▶ _Problem requirements_: According to the Thinking Solutions profile, in what year and in which city did John Ball start the business?

▶ _Document excerpt_:
[Start of Attachment]

About Thinking Solutions
The mission of Thinking Solutions is to provide tools to people to support their
learning of language and to people looking to utilise language on computer to improve
the human interaction.
By exploiting the potential of the pattern matching and linking paradigm, Thinking
Solutions provides new tools to the education, media, computer and medical markets.
Through partnerships with business, Thinking Solutions provides innovative solutions
to support the development of new products and services. In many respects, Thinking
Solutions is a kind of specialised research and development company focused on the
application of patomic theory.
In 1997, John Ball started the business called Thinking Solutions in Sydney, Australia
to develop patomic theory for the benefit of others. John is a cognitive scientist
whose objective is to create and educate others on the design of new pattern-matching
machines and while doing this, helping them to exploit the approach.
Thinking Solutions was incorporated on 28 November 2006.
Our website's mission
There is a lot of value in machines being able to understand written language. By
providing helpful software to students and teachers as a first step, we can continue
the development of software leading towards even more useful language tools. Our
goal is to facilitate the creation of machine intelligence over the next twenty
years.
This web site supports the journey to more intelligent machines by providing the
connection with the current tools we can provide and the connection to others working
in this field.
When you think about it, despite more than fifty years of dedicated research into
artificial intelligence, there are no intelligent, speaking robots on the planet.
We need fresh approaches and discussion. We want machine intelligence.
About John Ball
John Ball has always been interested in how a brain works.
He is dedicated to expanding our awareness in the underlying simplicity but apparent
complexity of the human brain. He devised a new model of the brain in 1983 and has
enhanced it in the ensuing years leading to its announcement in the early 2000s
on Australian radio.
The major challenge in developing a model of the brain lies in our perception of
the brain’s complexity and lightning fast performance. John’s model, while primarily
targeted at the creation of intelligent talking machines, also leads to greater
insights into human beings than was previously possible.

[End of Attachment]

▶ _Data provided_:
[Start of Attachment]

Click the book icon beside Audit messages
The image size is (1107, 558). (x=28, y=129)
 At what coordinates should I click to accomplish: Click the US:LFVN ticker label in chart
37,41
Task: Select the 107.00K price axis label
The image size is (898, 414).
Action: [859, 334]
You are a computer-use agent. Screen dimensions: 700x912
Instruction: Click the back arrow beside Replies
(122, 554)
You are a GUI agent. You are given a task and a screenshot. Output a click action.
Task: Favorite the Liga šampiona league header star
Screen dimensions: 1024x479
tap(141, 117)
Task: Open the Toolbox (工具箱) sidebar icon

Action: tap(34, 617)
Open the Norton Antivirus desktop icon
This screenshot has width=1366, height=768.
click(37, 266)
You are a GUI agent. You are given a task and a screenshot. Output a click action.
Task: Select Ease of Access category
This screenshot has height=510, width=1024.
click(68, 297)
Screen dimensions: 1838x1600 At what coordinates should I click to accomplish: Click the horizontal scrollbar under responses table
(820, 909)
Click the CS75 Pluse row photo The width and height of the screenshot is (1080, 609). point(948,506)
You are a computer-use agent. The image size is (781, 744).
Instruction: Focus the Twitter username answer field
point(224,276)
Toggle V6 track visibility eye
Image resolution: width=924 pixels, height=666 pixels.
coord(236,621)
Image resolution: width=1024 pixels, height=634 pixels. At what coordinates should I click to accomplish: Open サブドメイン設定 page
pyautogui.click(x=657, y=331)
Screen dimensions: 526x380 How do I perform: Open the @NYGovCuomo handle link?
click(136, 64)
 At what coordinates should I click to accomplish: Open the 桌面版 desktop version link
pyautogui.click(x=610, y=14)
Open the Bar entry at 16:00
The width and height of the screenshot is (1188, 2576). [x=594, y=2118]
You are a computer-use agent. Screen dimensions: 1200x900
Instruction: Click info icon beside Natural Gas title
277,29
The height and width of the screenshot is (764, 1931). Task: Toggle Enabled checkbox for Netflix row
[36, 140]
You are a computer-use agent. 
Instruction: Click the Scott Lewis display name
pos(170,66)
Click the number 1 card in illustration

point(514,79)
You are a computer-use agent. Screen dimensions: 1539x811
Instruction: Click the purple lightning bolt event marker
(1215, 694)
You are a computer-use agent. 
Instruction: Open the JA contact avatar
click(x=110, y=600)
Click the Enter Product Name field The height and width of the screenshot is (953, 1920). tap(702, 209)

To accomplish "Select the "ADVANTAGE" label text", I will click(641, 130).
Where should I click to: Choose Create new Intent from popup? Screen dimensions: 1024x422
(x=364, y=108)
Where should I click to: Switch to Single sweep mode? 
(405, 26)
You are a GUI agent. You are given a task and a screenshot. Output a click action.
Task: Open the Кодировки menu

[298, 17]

[End of Attachment]

▶ _The answer_: In 1997, in Sydney, Australia.